Though banks have cut rates on all loans over the past nine months, one exception stands out. Credit cards still carry high interest rates.
You continue to pay about 3.5 per cent per month on your credit card debt. Or about 51 per cent per annum.
Credit card users are yet to see a reversal in the monthly rate hike of upto 50 basis points (or 0.5 percentage points) that banks had initiated during the first six months of 2008.
In contrast, home loan rates have fallen from over 13 per cent to under 10 per cent. Interest on auto loans is down from around 14 per cent to 10 per cent; and personal loan rates have been cut from 20 per cent to around 15 per cent.
Most of the banks HT contacted chose not to respond. Those who did, did so on condition of anonymity.
While a leading Indian bank said a rate cut is not likely, a foreign bank justified the high rate on the basis of high cost of credit resulting from higher defaults.

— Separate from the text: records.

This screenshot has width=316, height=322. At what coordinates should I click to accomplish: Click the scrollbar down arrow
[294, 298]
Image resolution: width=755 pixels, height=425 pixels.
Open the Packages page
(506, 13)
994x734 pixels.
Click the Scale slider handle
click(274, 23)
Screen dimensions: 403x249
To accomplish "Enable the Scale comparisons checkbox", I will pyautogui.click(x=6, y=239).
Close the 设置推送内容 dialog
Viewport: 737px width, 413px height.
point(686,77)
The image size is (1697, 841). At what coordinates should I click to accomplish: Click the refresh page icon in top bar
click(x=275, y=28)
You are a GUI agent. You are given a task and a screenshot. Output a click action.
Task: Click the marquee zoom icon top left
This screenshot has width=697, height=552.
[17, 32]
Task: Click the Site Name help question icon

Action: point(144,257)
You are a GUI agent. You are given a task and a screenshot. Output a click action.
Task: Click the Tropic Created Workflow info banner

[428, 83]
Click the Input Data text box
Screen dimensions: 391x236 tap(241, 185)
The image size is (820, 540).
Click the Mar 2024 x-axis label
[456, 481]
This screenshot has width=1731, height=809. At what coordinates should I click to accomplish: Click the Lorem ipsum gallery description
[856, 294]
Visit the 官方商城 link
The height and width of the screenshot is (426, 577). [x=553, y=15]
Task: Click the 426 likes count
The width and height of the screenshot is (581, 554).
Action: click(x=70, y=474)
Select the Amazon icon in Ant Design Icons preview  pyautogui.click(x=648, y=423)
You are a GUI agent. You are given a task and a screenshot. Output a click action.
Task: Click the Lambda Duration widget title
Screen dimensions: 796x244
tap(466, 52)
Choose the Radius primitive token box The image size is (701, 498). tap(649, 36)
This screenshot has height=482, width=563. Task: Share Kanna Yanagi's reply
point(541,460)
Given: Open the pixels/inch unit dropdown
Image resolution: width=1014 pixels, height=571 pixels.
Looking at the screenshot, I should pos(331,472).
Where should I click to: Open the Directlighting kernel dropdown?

“The cost of credit has moved up and has offset any benefit on account of cost of funds going down,” said a foreign bank official. “Default rates, higher than a year ago, have further dampened the situation.”
When some customers default on their loans, the loss is accumulated and recovered from other customers in the form of higher interest rates.
While banks have enough reasons to keep interest rates high, the operative number for you is 51 per cent — that’s five times higher than what you pay on your home loan.